WORK TO COMPLETE — In the records that follow, find the line containing "Instruction: Expand the" and the line containing "Given: Enable the", then transcribe both and every line between them exactly, omitting pictures.

Stored records
┏━━

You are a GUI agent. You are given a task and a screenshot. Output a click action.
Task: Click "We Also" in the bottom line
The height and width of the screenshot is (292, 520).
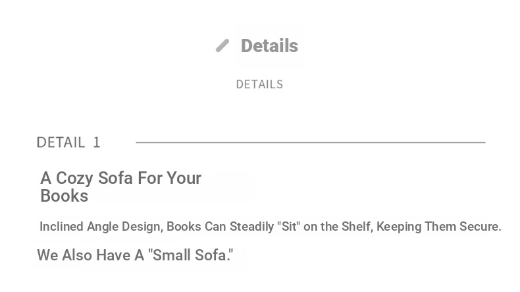click(x=65, y=255)
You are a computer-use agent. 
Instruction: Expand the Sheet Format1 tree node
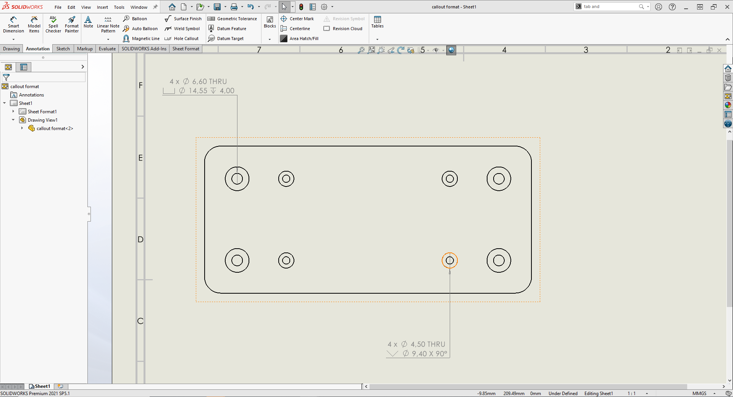pyautogui.click(x=13, y=111)
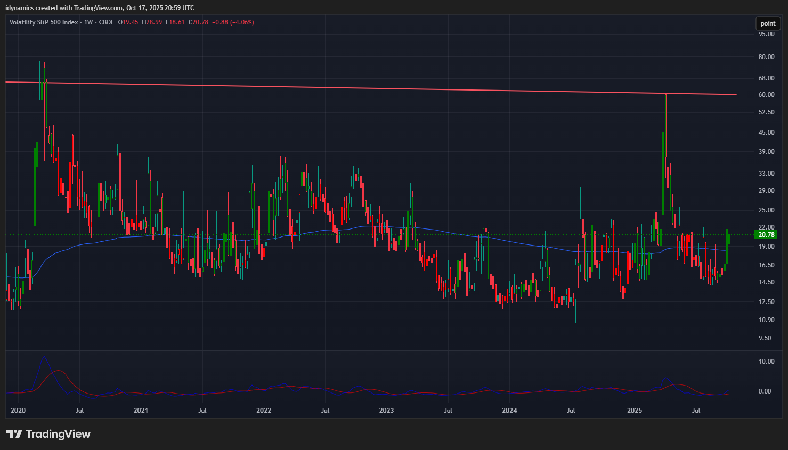
Task: Click the 12.50 level on price axis
Action: point(766,302)
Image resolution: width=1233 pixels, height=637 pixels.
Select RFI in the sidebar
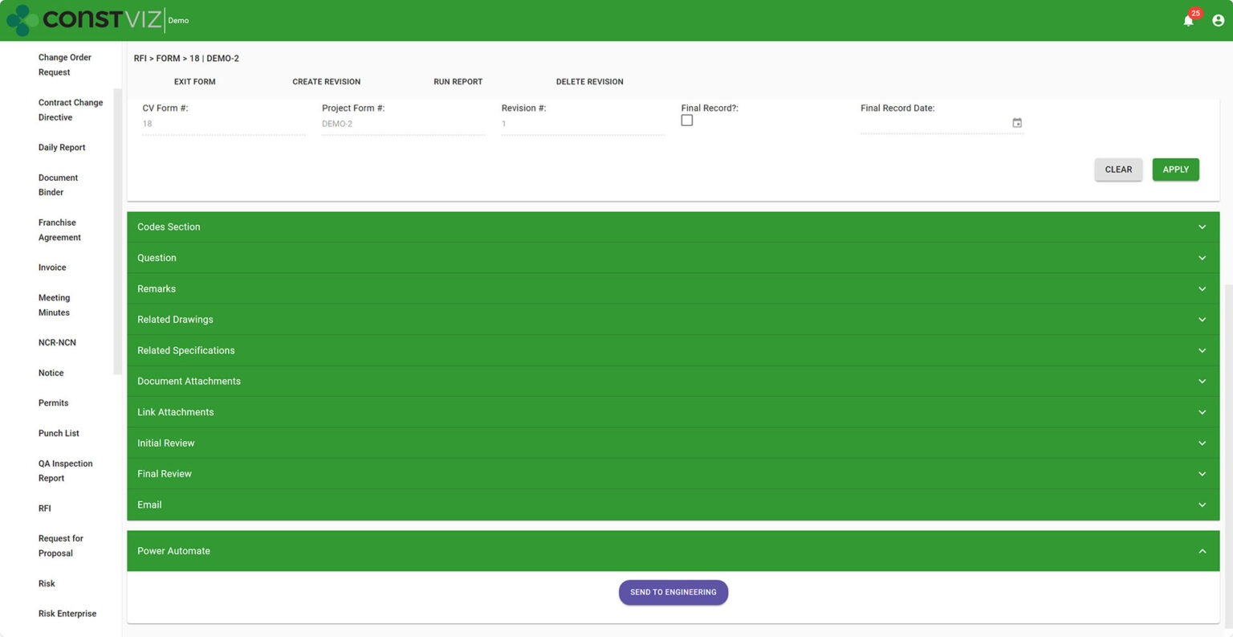tap(47, 508)
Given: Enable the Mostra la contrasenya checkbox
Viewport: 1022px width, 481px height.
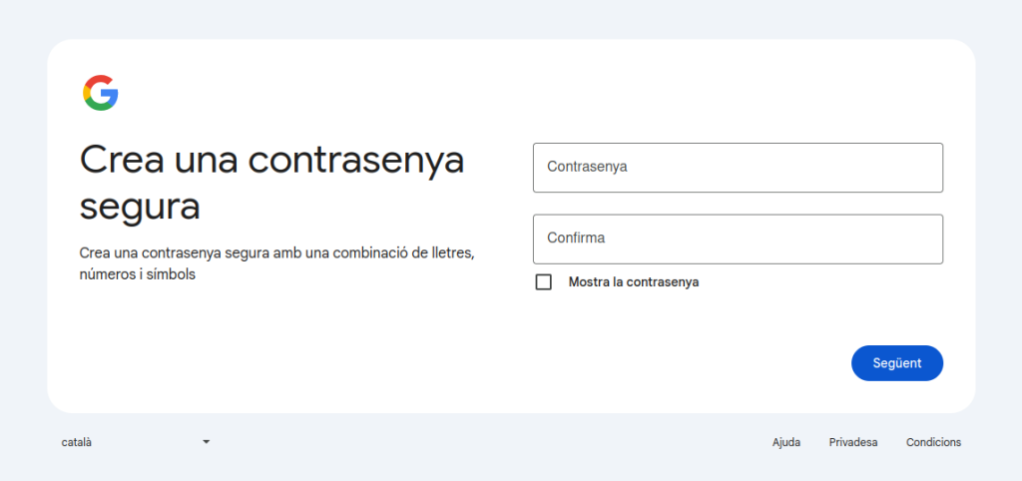Looking at the screenshot, I should tap(544, 282).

┗━━

EXPECTED ANSWER —
Instruction: Expand the Sheet Format1 tree node
pyautogui.click(x=13, y=111)
Task: Click the 12.50 level on price axis
Action: point(766,302)
Image resolution: width=1233 pixels, height=637 pixels.
Select RFI in the sidebar
tap(47, 508)
Given: Enable the Mostra la contrasenya checkbox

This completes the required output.